Is there a way to set preferences for season passes? I.e. it selects "high quality" and I would like the default to be "best quality".

Also, while I'm at it, are there other settings that are programmable, such as the duration for instant replay?


----------



## classicsat (Feb 18, 2004)

You can set the default recording quality, but it will only apply to new season passes and recordings.
Existing season passes will need individually manually changed.
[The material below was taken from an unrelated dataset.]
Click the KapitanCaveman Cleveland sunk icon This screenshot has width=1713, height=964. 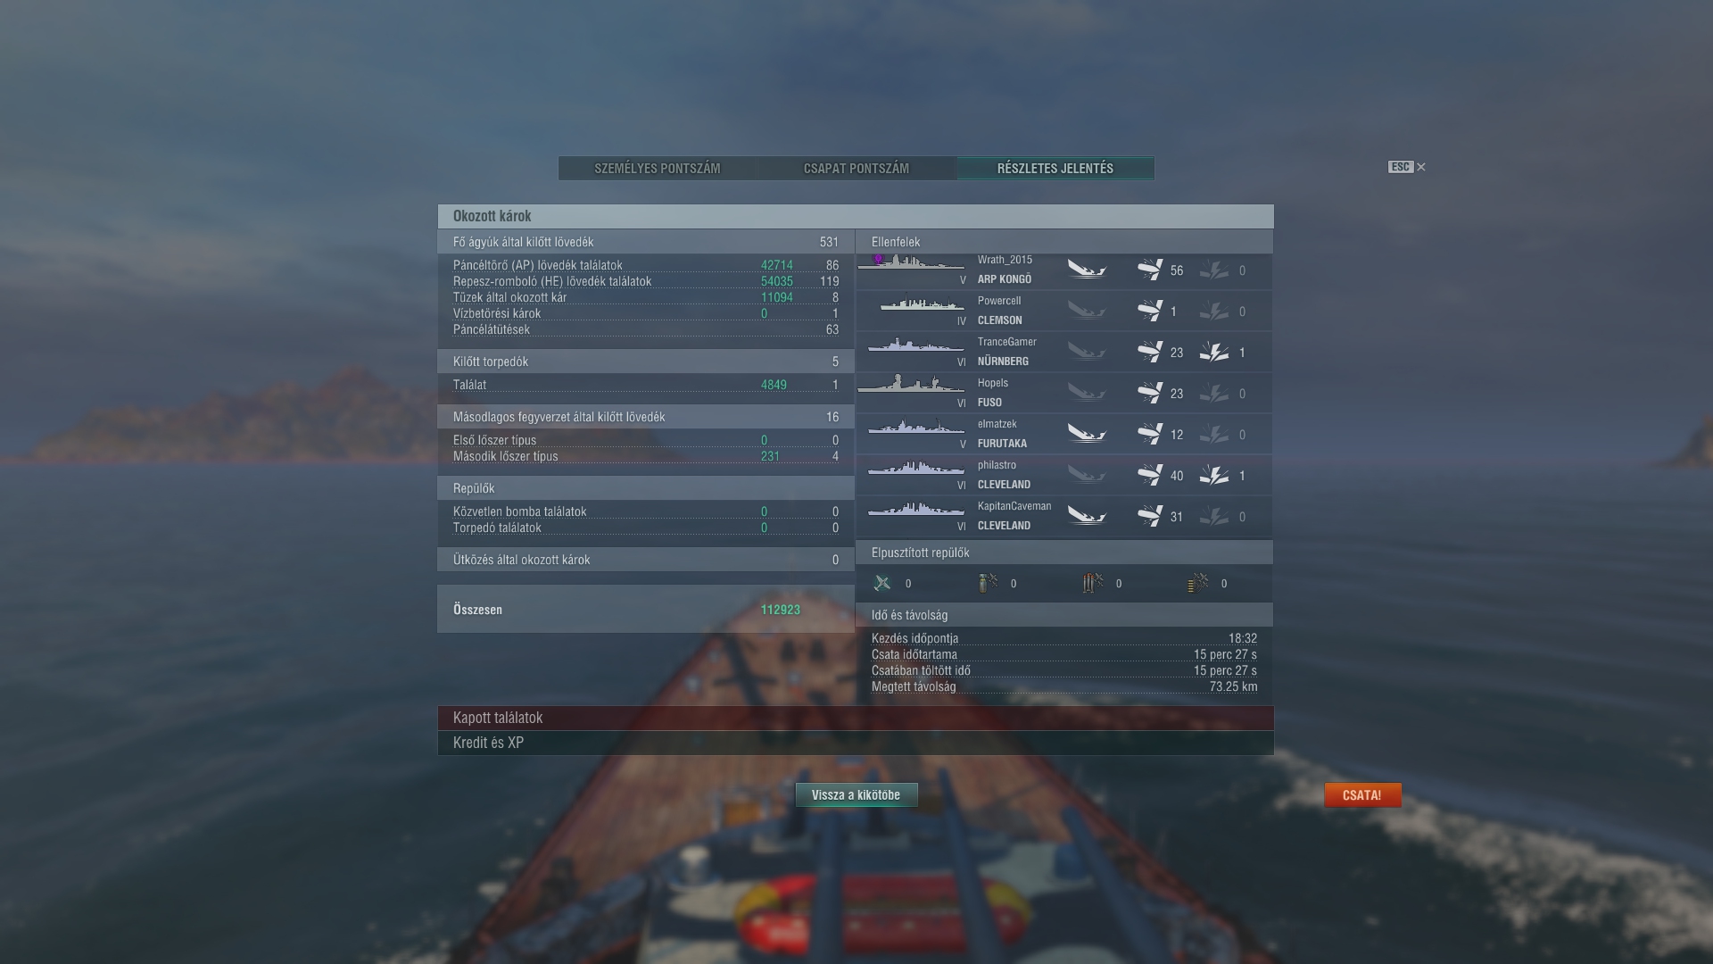[1087, 516]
There are no settings you can adjust, other than on or off for some of them, except for maybe patching the tivoapp.


----------



## pmoore603 (Sep 17, 2008)

Ok. Ummm... so how do I change the SP defaults?


----------



## Mindflux (Jan 16, 2008)

Does this even matter anymore? According to the wording in the recording quality page it only applies to analog broadcasts? Maybe this question just applies to S2 and older units? You can't even change the recording quality of SP's on a TiVoHD from what I can tell.


----------



## pmoore603 (Sep 17, 2008)

My TiVo is a Standalone S2. It does make a difference. The higher the quality, the more space used, and the quality differences are noticeable.


----------



## pmoore603 (Sep 17, 2008)

classicsat said:


> There are no settings you can adjust, other than on or off for some of them, except for maybe patching the tivoapp.


I recall reading somewhere, some time back, that there was some way to change the duration of the instant replay button.


----------



## scandia101 (Oct 20, 2007)

Mindflux said:


> Does this even matter anymore? According to the wording in the recording quality page it only applies to analog broadcasts? Maybe this question just applies to S2 and older units? You can't even change the recording quality of SP's on a TiVoHD from what I can tell.
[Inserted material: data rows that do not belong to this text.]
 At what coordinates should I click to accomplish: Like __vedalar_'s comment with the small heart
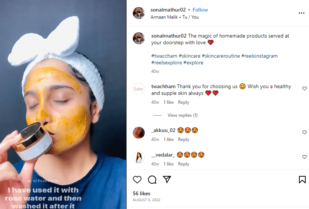[305, 157]
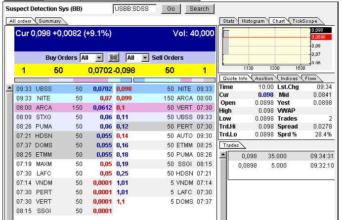The width and height of the screenshot is (342, 220).
Task: Click the USBB:SDSS symbol input field
Action: (x=134, y=9)
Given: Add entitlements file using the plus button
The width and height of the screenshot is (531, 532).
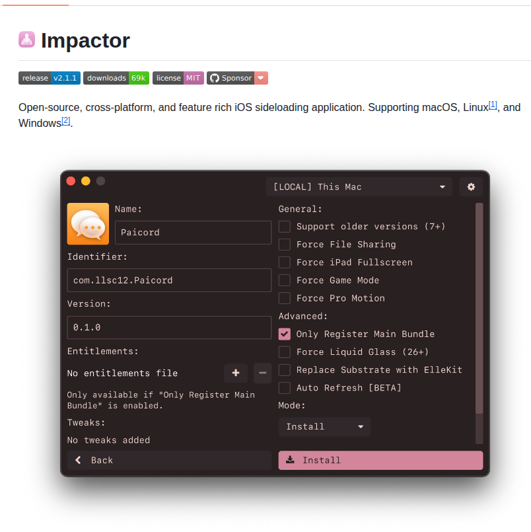Looking at the screenshot, I should [236, 373].
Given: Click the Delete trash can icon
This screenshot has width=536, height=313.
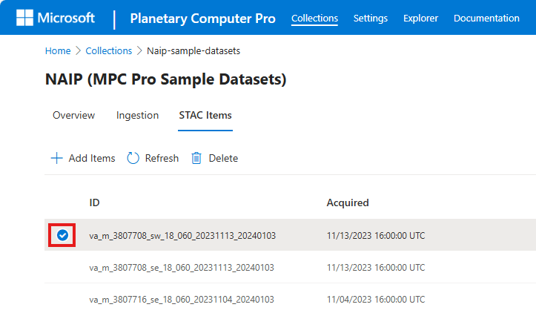Looking at the screenshot, I should coord(196,158).
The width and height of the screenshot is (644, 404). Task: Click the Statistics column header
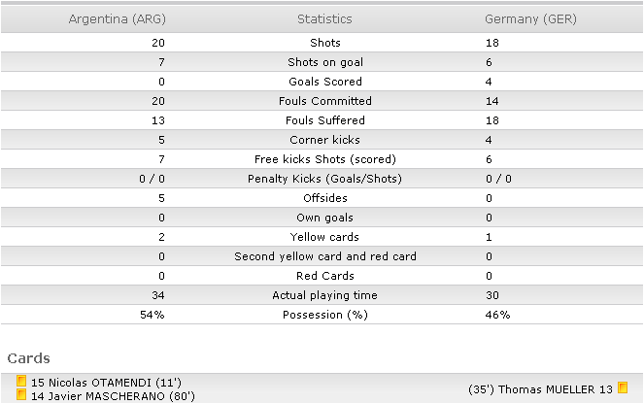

Digital signals (HD and SD) are recorded as is, but a TiVo HD is perfectly capable of receiving an analog signal for which a quality setting can be chosen.


----------



## scandia101 (Oct 20, 2007)

pmoore603 said:


> Ok. Ummm... so how do I change the SP defaults?
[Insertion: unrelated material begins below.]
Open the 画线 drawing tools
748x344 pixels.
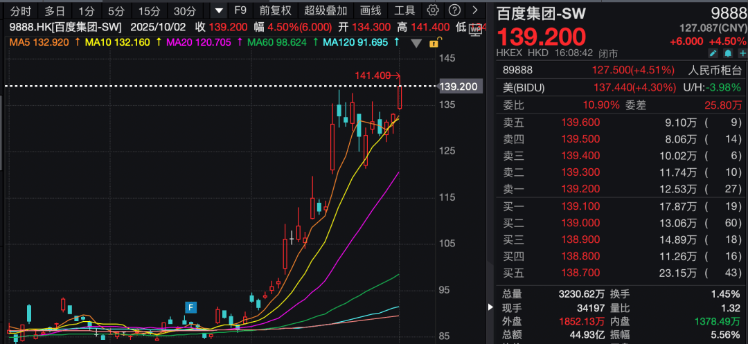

To change the recording quality of individual existing SPs:
Tivo Central > find programs > season pass manager 
Choose the SP and then choose change recording options

To change the default setting so that anything scheduled in the future will record at that setting:
Tivo central > messages & settings > settings > recording > recording quality


----------



## Mindflux (Jan 16, 2008)

scandia101 said:


> Digital signals (HD and SD) are recorded as is, but a TiVo HD is perfectly capable of receiving an analog signal for which a quality setting can be chosen.


Right, but for *MOST* TiVoHD units the 'quality' setting is going to do nothing if you are a SD or HD source. And also doesn't exist to change for season passes, at least if you run guided setup and select a digital source that is, I can't comment on if you select antenna or something else. Which I was getting at!Quit being all willy nilly.


----------



## scandia101 (Oct 20, 2007)

Mindflux said:


> Right, but for *MOST* TiVoHD units the 'quality' setting is going to do nothing if you are a SD or HD source. And also doesn't exist to change for season passes, at least if you run guided setup and select a digital source that is, I can't comment on if you select antenna or something else. Which I was getting at!Quit being all willy nilly.












SD is nothing more than standard definition. Analog is SD and digital can be SD. Saying an "SD or HD source" has no real meaning.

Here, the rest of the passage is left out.